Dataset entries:
__________

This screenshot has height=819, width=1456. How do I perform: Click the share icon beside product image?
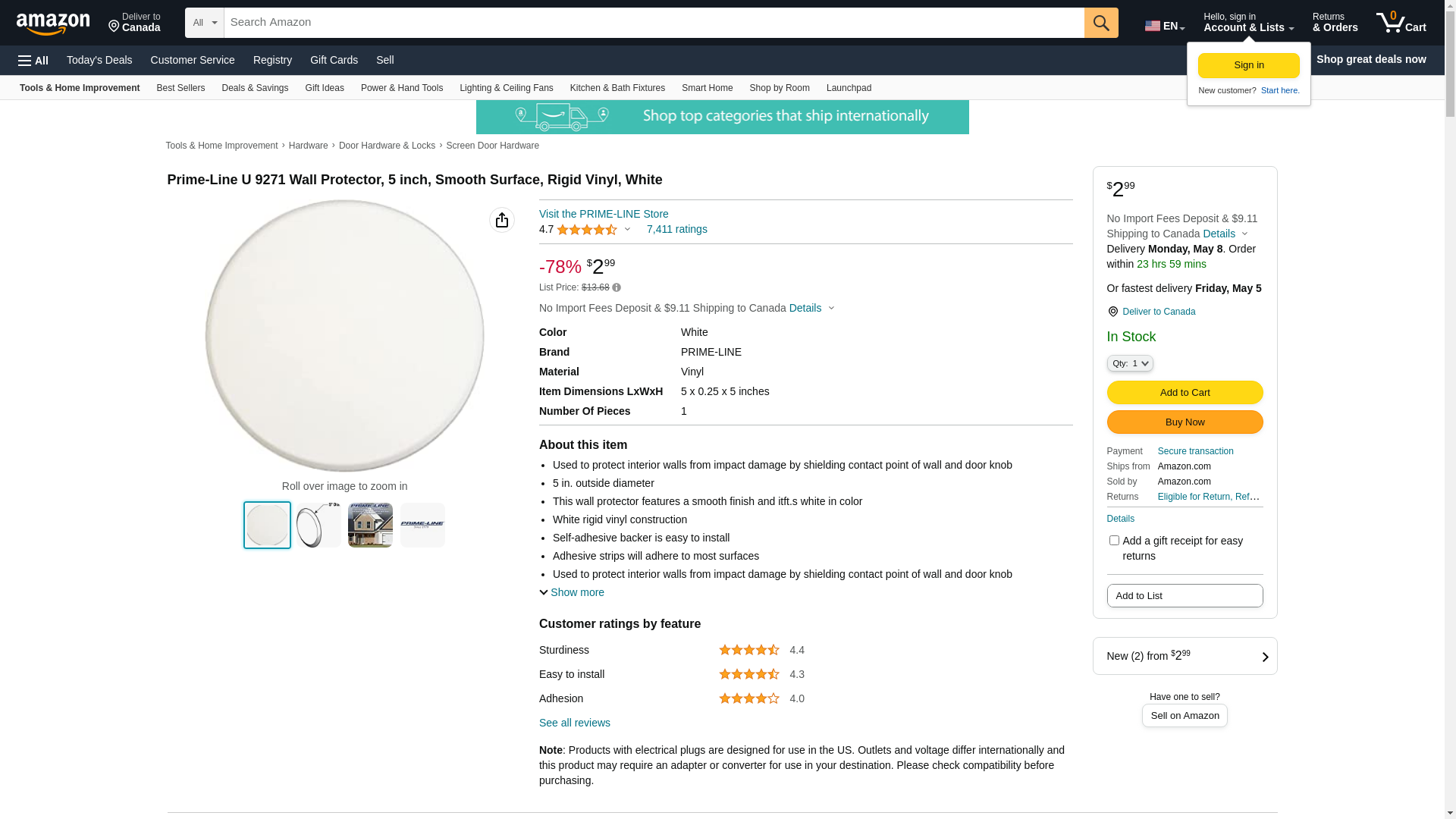click(x=502, y=220)
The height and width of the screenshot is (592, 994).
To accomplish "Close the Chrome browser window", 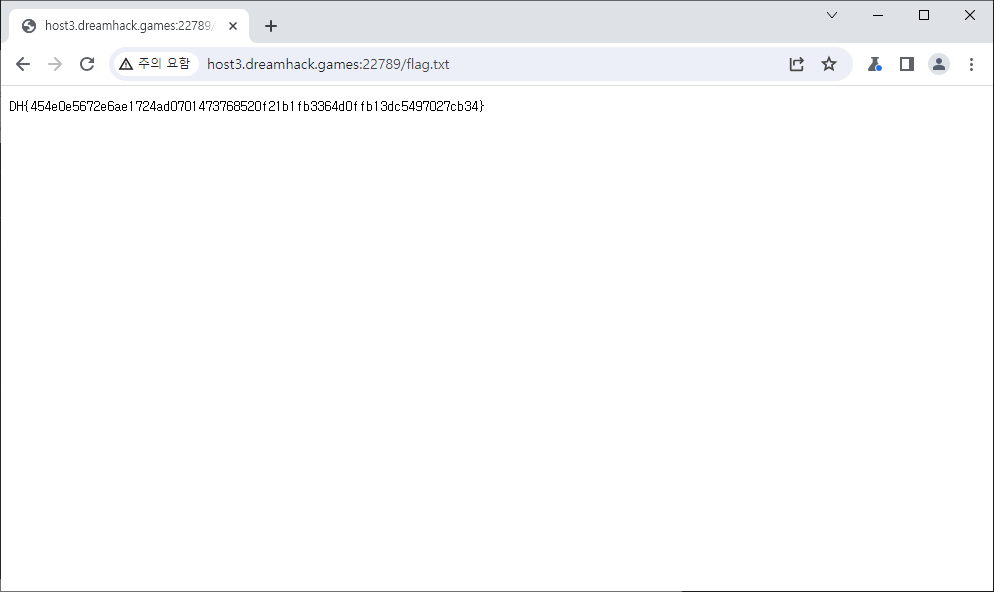I will [x=970, y=15].
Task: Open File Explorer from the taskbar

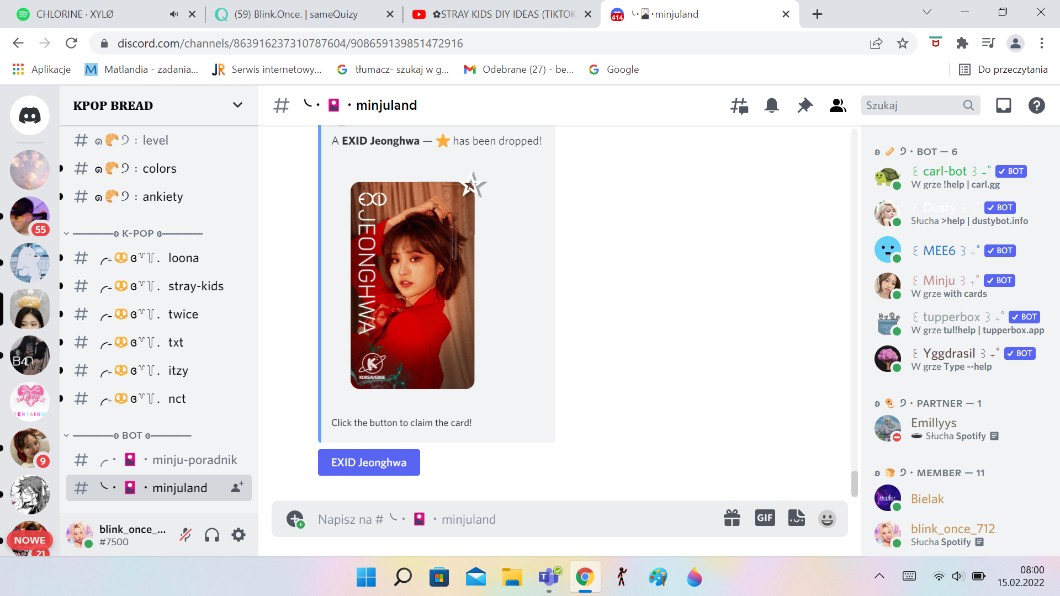Action: tap(511, 576)
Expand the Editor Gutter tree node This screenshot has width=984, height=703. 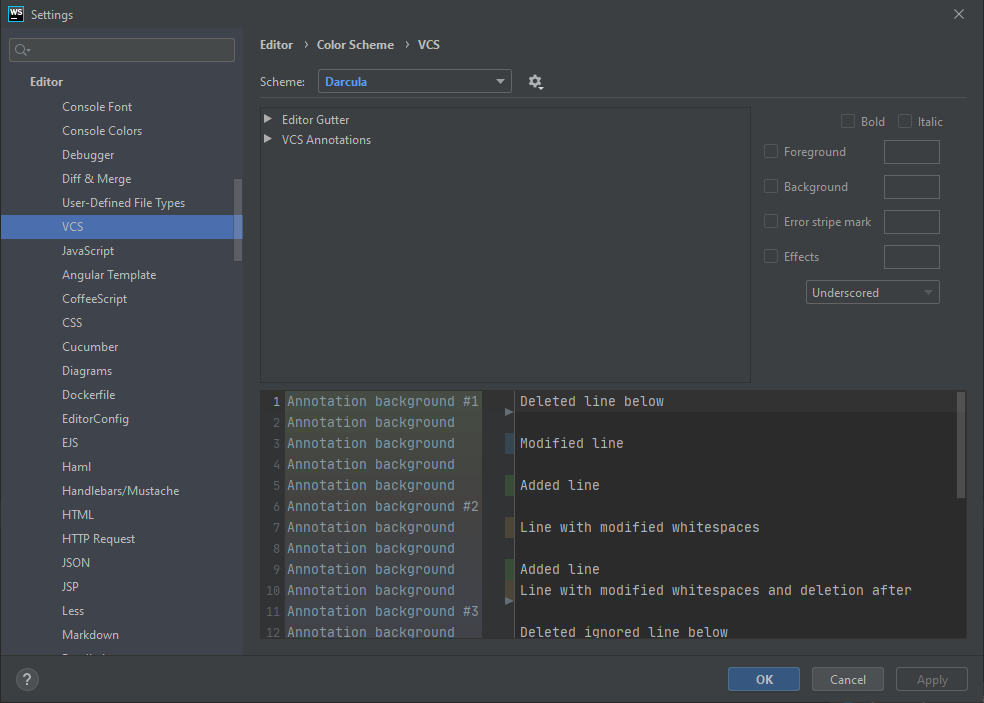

__________

Work item:
Quote verbatim every line starting at the line that contains "Task: Open File Explorer from the taskbar" and ending with the last line of the records; omit all pictures.

Answer section:
Task: Open File Explorer from the taskbar

Action: tap(511, 576)
Expand the Editor Gutter tree node This screenshot has width=984, height=703. 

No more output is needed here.